(Stored records)

>>>>

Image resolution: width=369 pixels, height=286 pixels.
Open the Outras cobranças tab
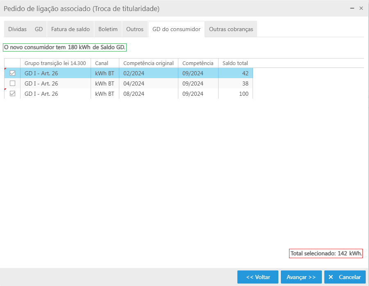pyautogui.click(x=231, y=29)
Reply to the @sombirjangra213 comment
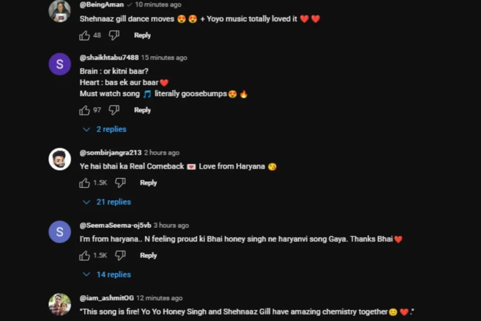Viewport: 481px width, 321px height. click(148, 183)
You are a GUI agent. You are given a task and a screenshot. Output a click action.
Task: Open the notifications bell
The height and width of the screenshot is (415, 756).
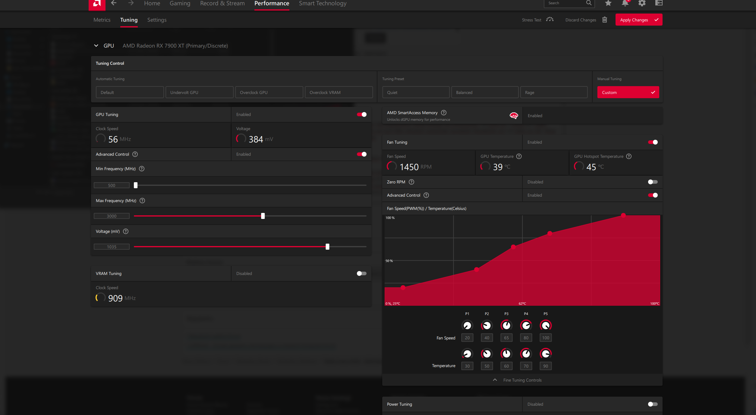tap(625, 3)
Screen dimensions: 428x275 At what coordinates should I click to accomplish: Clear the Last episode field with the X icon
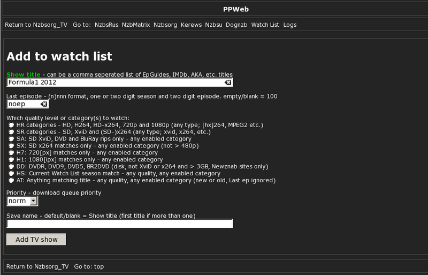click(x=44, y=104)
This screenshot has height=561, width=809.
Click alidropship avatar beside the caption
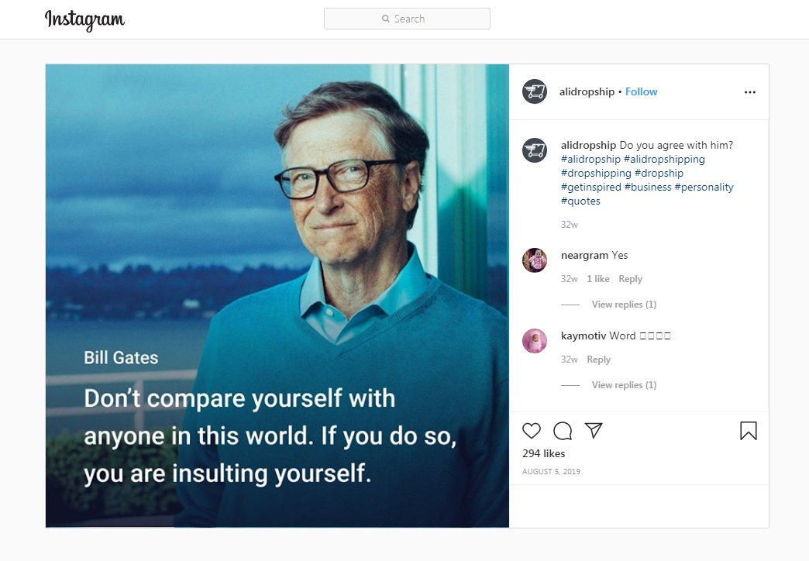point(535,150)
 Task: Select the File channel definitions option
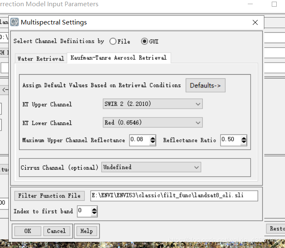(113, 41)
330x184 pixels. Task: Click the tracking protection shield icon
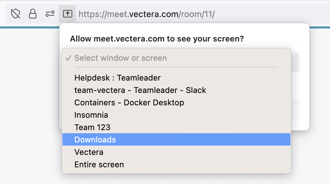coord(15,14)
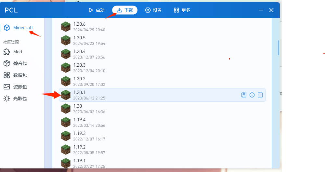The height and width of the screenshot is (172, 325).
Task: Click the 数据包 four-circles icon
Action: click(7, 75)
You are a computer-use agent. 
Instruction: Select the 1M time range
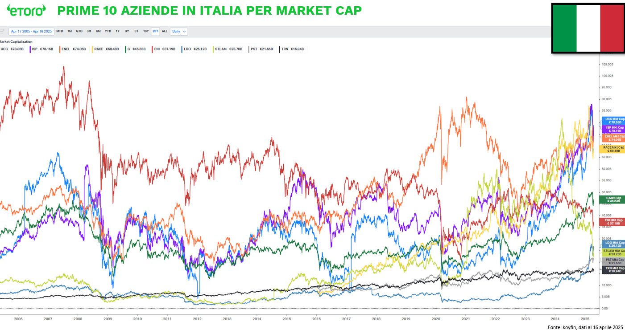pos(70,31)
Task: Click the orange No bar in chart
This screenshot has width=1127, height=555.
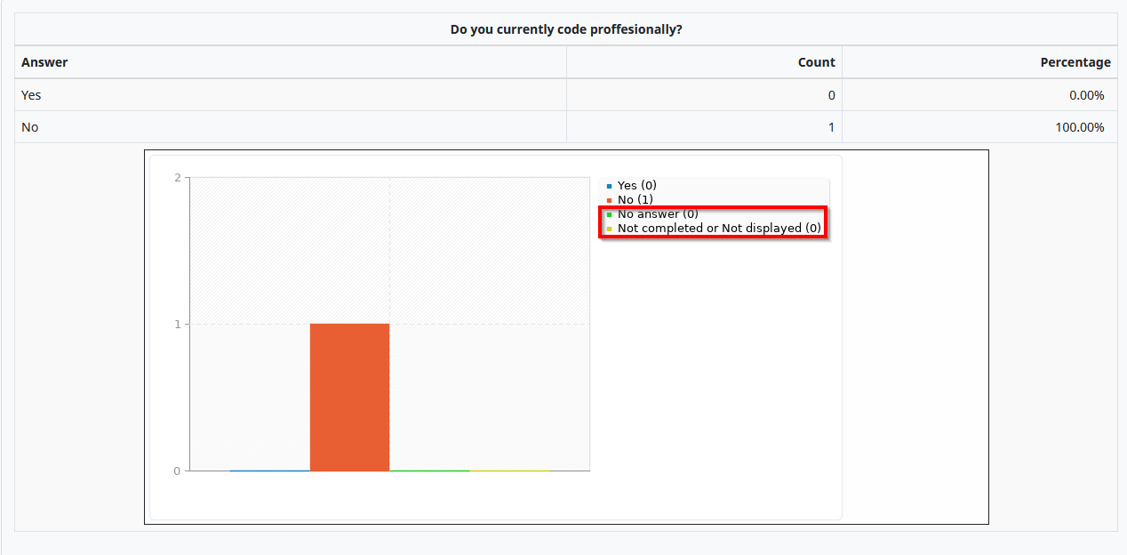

<<<<

Task to carry out | Your task is to copy each line of the entries that includes the word "agent".

Output for this task |
You are a GUI agent. You are given a task and a screenshot. Output a click action.
You are a computer-use agent. 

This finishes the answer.